_Work request:_ From the line that contains "This screenshot has height=759, width=1044." down to the last line of the entries, repeat every line exactly. Do not carry over the pictures.

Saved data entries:
§

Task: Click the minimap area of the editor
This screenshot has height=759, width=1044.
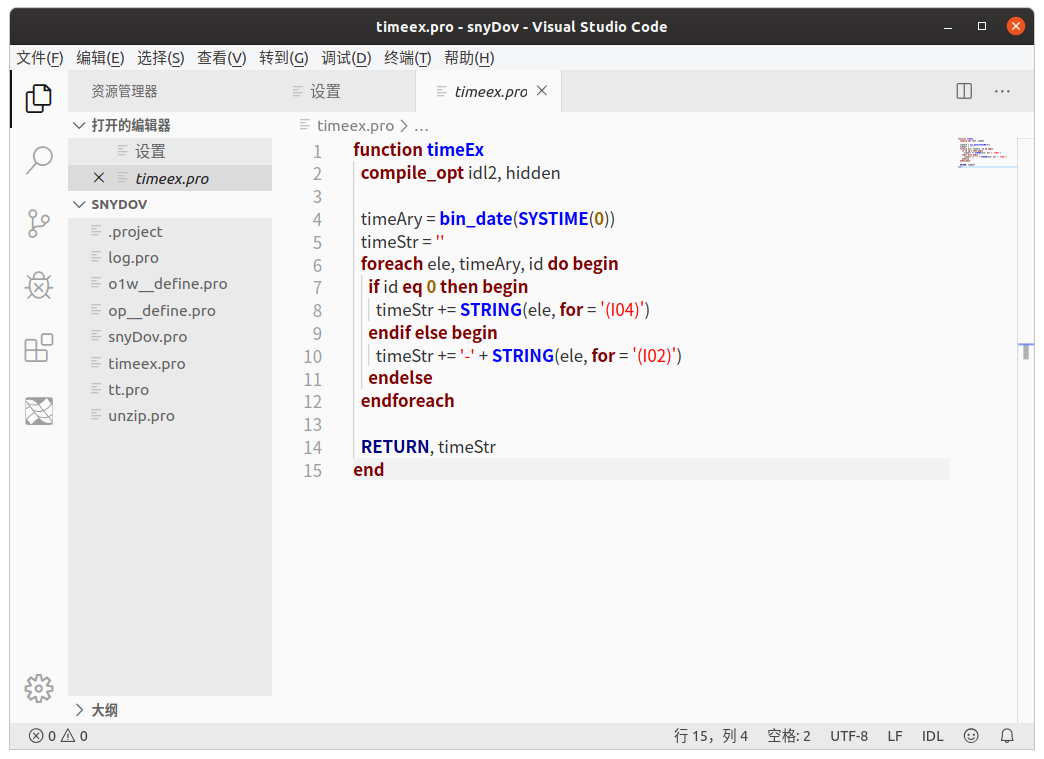Action: [985, 155]
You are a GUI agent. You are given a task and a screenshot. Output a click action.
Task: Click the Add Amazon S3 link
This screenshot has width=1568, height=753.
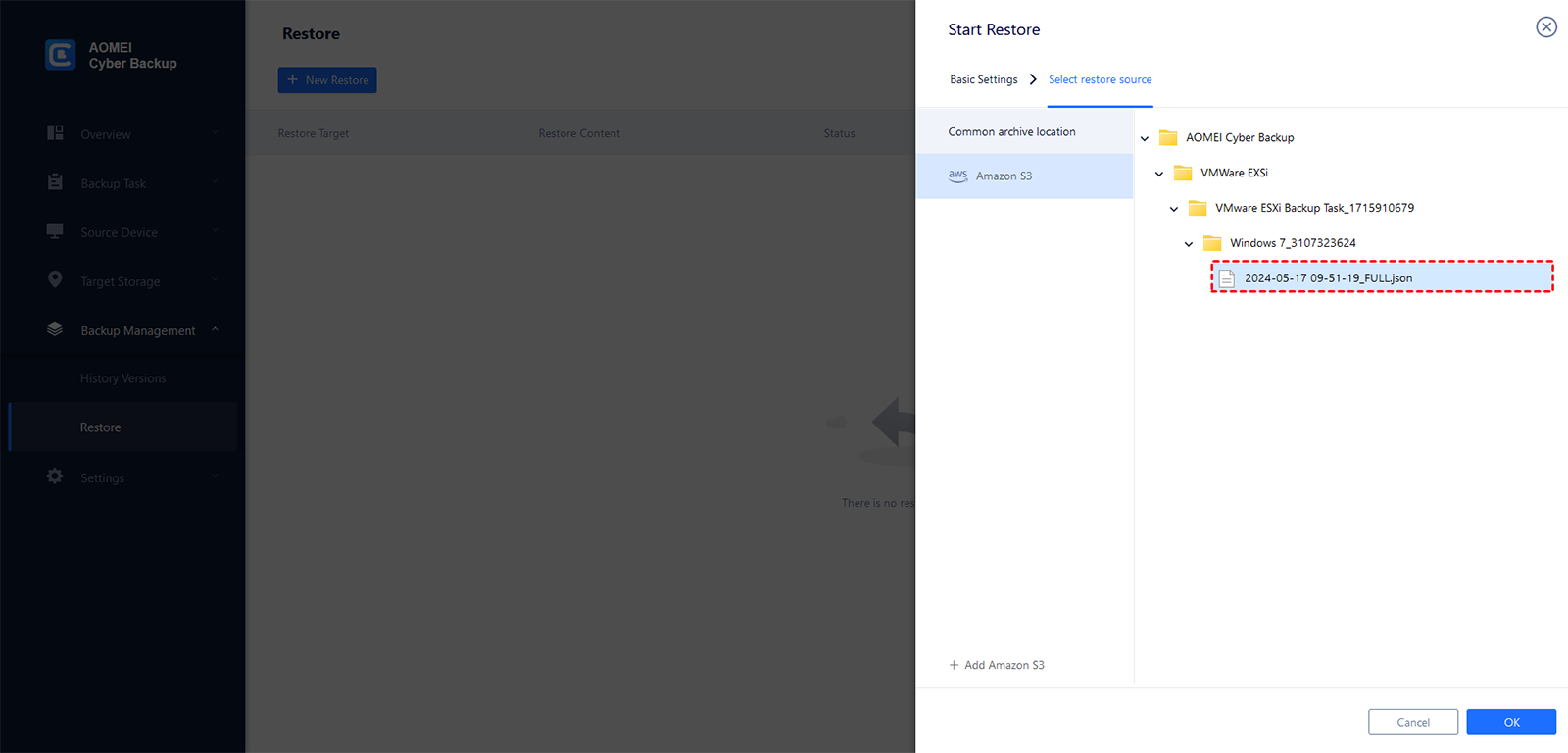pyautogui.click(x=997, y=665)
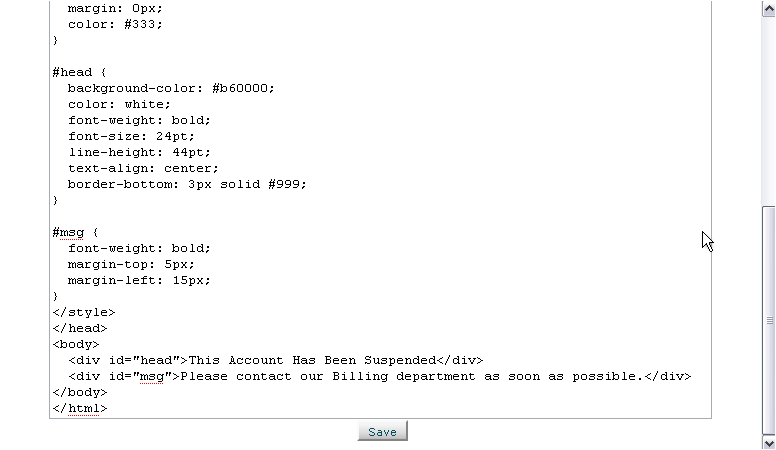Click the "This Account Has Been Suspended" text

click(312, 360)
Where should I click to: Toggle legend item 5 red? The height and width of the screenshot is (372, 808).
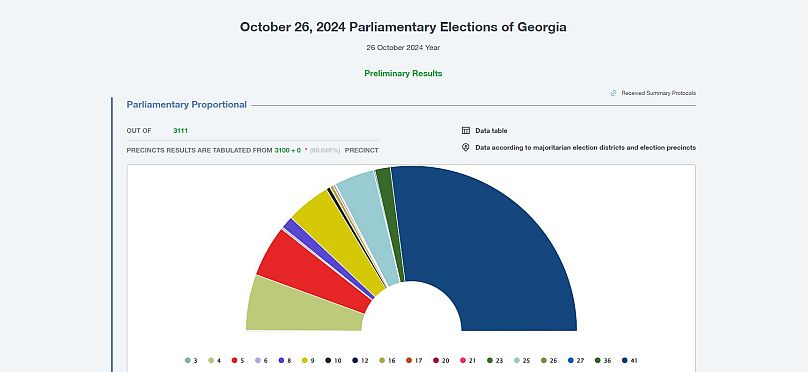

§

_Finished task:_
This screenshot has height=759, width=1044.
Action: [985, 155]
You are a GUI agent. You are given a task and a screenshot. Output a click action.
Task: Click the Add Amazon S3 link
This screenshot has width=1568, height=753.
pyautogui.click(x=997, y=665)
Click the "This Account Has Been Suspended" text

click(312, 360)
Where should I click to: Toggle legend item 5 red? The height and width of the screenshot is (372, 808).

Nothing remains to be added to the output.